Der Grazer Bürgermeister stellte klar, dass aus seiner Sicht weder die Politik, noch die Parteien und schon gar nicht die Steiermark als Gewinner der Landtagswahl bezeichnet werden könne. Besonders die Jubelbilder aus der VP-Zentrale, hätten einen katastrophalen Eindruck hinterlassen. Was Nagl nicht sagte: als die weiß-grün gekleidete VP-Parteijugend ihren Spitzenkandidaten Hermann Schützenhöfer so euphorisch im Fernsehen bejubelte, war die Stimmung in der VP-Zentrale aufgrund partei-interner Hochrechnungen tatsächlich noch auf einen Wahlsieg eingestellt. Und hätte die ÖVP in Graz nicht deutlich schlechter abgeschnitten als in der übrigen Steiermark, wäre die ÖVP tatsächlich vor der SPÖ gelandet.
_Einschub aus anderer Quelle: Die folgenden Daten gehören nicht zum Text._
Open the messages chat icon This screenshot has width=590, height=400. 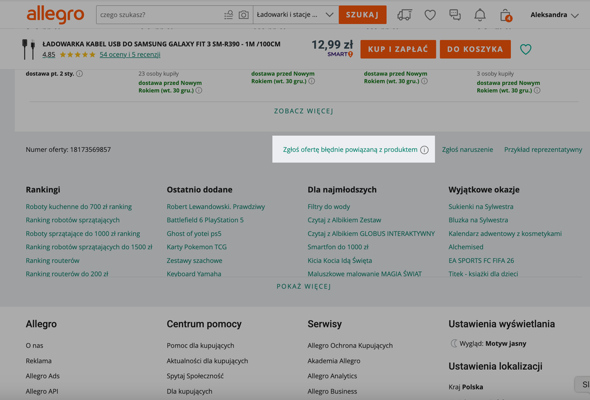point(455,15)

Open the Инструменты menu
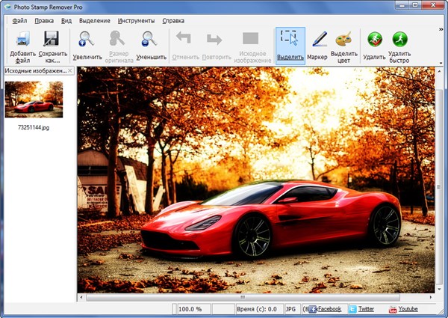point(135,20)
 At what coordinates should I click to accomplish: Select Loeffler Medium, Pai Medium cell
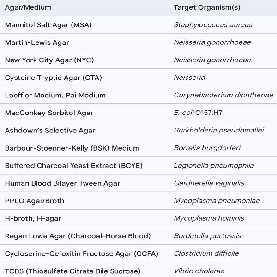coord(55,95)
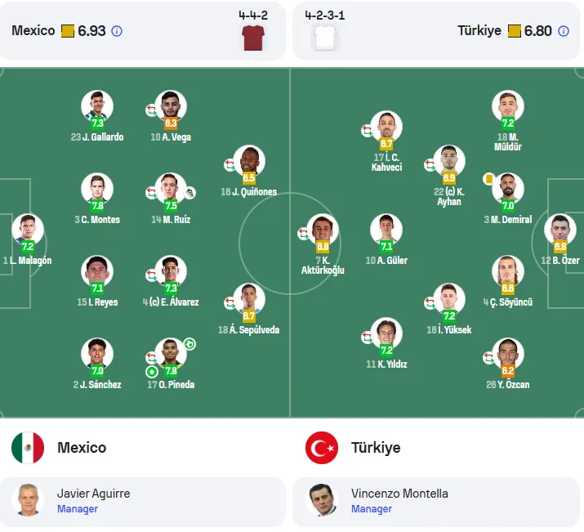This screenshot has height=532, width=584.
Task: Click the substitution icon beside K. Aktürkoğlu
Action: coord(303,234)
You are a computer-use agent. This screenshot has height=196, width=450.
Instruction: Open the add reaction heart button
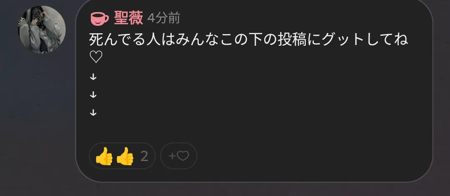click(178, 156)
Trotzdem hat Nagl mit seiner Einschätzung des Wahlabends völlig Recht: Beide Großparteien haben Stimmen verloren und immer weniger Wähler können mit Parteien, die sich lieber gegenseitig schädigen, als positiv zu punkten, etwas anfangen. Er präsentierte daher drei Punkte, mit denen die Politik, Glaubwürdigkeit und Interesse bei den Wählern zurück gewinnen soll.
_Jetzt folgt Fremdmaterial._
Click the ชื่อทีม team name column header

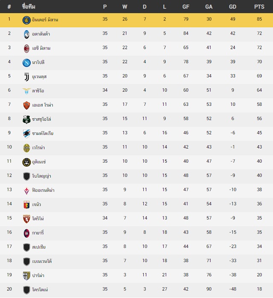29,6

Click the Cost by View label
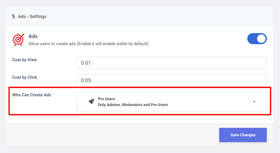point(25,60)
+ Ein schlechter Stil wird abgestraft
Hauptverantwortlich für die geringe Wahlbeteiligung und die Verluste von SPÖ und ÖVP ist für Nagl der Stil, der in den letzten fünf Jahren zwischen den Regierungsparteien herrschte und der vom Wähler abgestraft wurde. Für die Zukunft forderte Nagl einen respektvollen Umgang des Ersten mit dem Zweiten und dem Dritten und umgekehrt, dass der Zweite und der Dritte den Ersten mittragen. Das sei das Wesen jeder Konzentrationsregierung.
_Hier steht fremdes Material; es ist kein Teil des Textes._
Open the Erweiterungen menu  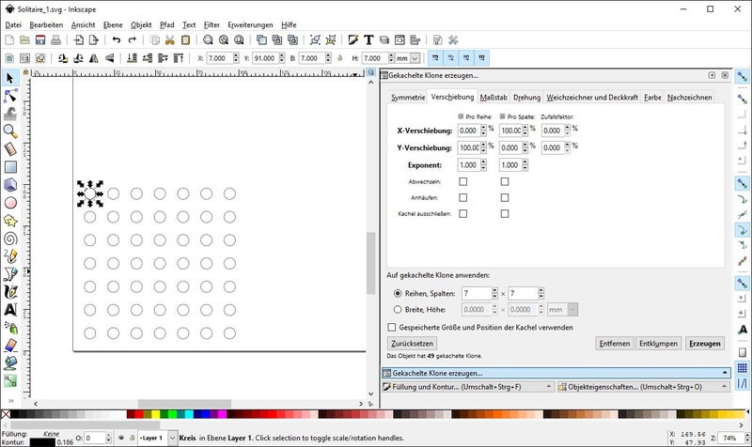tap(250, 23)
+ Die Wähler vertragen die Wahrheit
„Die Wähler haben erkannt, dass wir längst über den Rand des Finanzierbaren hinaus marschiert sind“, begründet Nagl seine Forderung nach einer Politik, die nicht mehr Geld ausgibt, als an Einnahmen zur Verfügung stehen und das dem Wähler auch mitteilt. Für Graz bedeutet das, dass Nagl die Budgetziele des Jahres 2015 schon bis Mitte 2012 erreichen will, um mit einer deutlichen Verbesserung der finanziellen Grazer Situation in das Wahljahr 2013 starten zu können. Das bedeutet, dass der Grazer Konsolidierungskurs deutlich verschärft werden muss.
+ Mehr Bürger-Mitsprache durch Volksbefragungen
Alle fünf Jahre ein Kreuzerl zu machen, sei den Bürgern längst zu wenig geworden. Nagl, will daher, ab sofort, die Wähler zu wichtigen Themen befragen. Konkret nannte er die Gestaltung des Mur-Raumes, den geplanten Stadtteil auf den Reininghaus-Gründen, die Haushaltskonsolidierung, Fragen zur Sicherheit und das immer wieder geforderte Bettelverbot als mögliche Abstimmungsthemen, wobei die konkrete Fragestellung vom Gemeinderat beschlossen werden solle.
Angesprochen auf die personelle Situation auf Landesebene, will Nagl übrigens nichts von der Notwendigkeit eines Austausches wissen. Das Team um Hermann Schützenhöfer sei optimal aufgestellt und daher gäbe es überhaupt keinen Grund für etwaige Änderungen, so der Grazer Bürgermeister.